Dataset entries

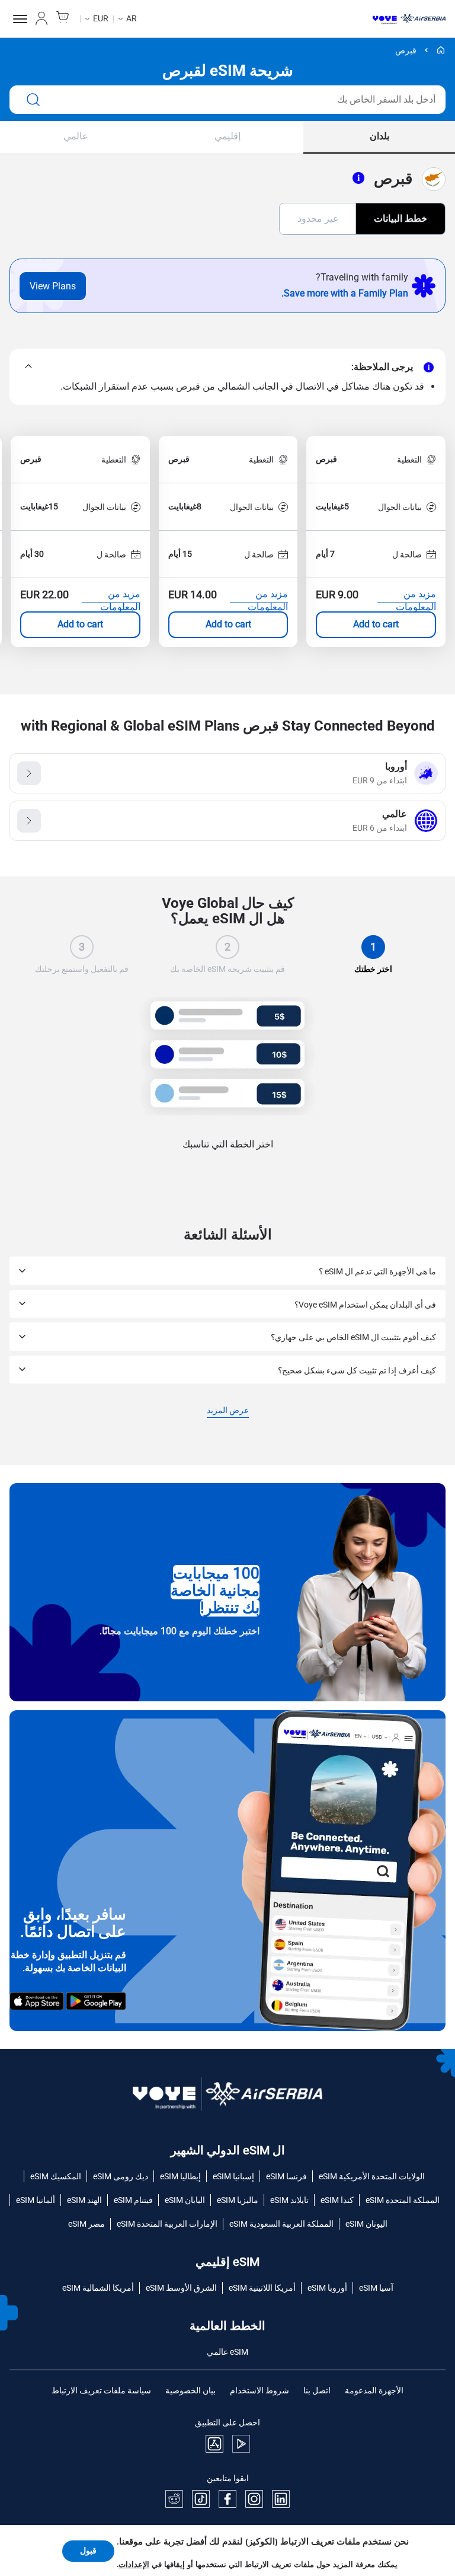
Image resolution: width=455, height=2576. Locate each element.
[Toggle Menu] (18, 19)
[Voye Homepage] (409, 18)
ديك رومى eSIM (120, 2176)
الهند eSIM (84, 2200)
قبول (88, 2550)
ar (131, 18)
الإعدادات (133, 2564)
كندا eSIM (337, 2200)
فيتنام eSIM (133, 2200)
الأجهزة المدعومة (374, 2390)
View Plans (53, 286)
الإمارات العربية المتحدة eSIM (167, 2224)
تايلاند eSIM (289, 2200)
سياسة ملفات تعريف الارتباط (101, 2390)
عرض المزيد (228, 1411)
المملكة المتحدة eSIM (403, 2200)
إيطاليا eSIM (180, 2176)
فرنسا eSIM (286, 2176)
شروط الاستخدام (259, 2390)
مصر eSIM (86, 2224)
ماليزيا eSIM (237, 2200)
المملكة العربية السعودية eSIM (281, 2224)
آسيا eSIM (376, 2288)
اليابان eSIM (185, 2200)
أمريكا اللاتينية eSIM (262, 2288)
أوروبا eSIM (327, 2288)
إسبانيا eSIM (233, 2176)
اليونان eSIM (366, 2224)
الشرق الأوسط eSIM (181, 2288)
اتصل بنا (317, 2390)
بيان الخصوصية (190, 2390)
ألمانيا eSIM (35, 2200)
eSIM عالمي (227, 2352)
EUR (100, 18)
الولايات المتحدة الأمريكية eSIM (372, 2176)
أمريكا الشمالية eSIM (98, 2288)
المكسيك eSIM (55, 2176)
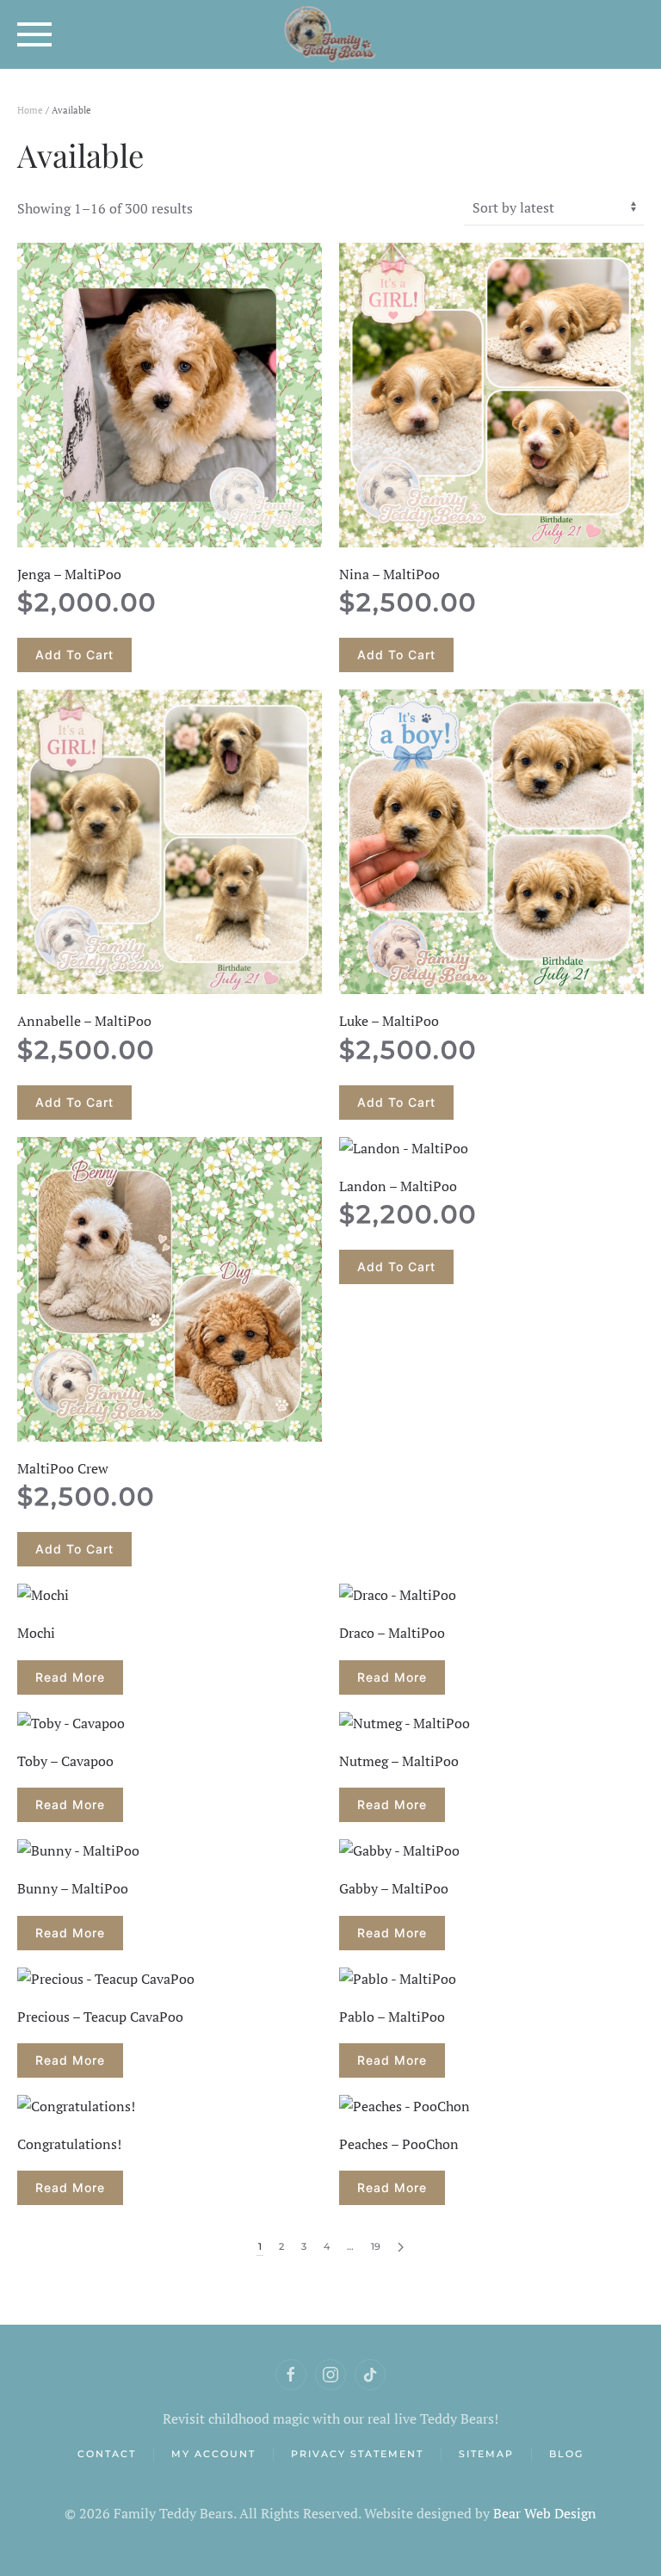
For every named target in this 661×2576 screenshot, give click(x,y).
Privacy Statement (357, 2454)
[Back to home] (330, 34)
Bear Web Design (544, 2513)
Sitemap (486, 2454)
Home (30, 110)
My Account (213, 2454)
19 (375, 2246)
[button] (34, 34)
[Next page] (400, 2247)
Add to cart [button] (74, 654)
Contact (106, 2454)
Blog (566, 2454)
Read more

▶ _WORK TASK_:
From the first line of the records through the line containing "الولايات المتحدة الأمريكية eSIM (372, 2176)", please output exactly those lines and nothing more, leaving out the pictures.

▶ _RESULT FOR THIS TASK_:
Image resolution: width=455, height=2576. Locate each element.
[Toggle Menu] (18, 19)
[Voye Homepage] (409, 18)
ديك رومى eSIM (120, 2176)
الهند eSIM (84, 2200)
قبول (88, 2550)
ar (131, 18)
الإعدادات (133, 2564)
كندا eSIM (337, 2200)
فيتنام eSIM (133, 2200)
الأجهزة المدعومة (374, 2390)
View Plans (53, 286)
الإمارات العربية المتحدة eSIM (167, 2224)
تايلاند eSIM (289, 2200)
سياسة ملفات تعريف الارتباط (101, 2390)
عرض المزيد (228, 1411)
المملكة المتحدة eSIM (403, 2200)
إيطاليا eSIM (180, 2176)
فرنسا eSIM (286, 2176)
شروط الاستخدام (259, 2390)
مصر eSIM (86, 2224)
ماليزيا eSIM (237, 2200)
المملكة العربية السعودية eSIM (281, 2224)
آسيا eSIM (376, 2288)
اليابان eSIM (185, 2200)
أمريكا اللاتينية eSIM (262, 2288)
أوروبا eSIM (327, 2288)
إسبانيا eSIM (233, 2176)
اليونان eSIM (366, 2224)
الشرق الأوسط eSIM (181, 2288)
اتصل بنا (317, 2390)
بيان الخصوصية (190, 2390)
ألمانيا eSIM (35, 2200)
eSIM عالمي (227, 2352)
EUR (100, 18)
الولايات المتحدة الأمريكية eSIM (372, 2176)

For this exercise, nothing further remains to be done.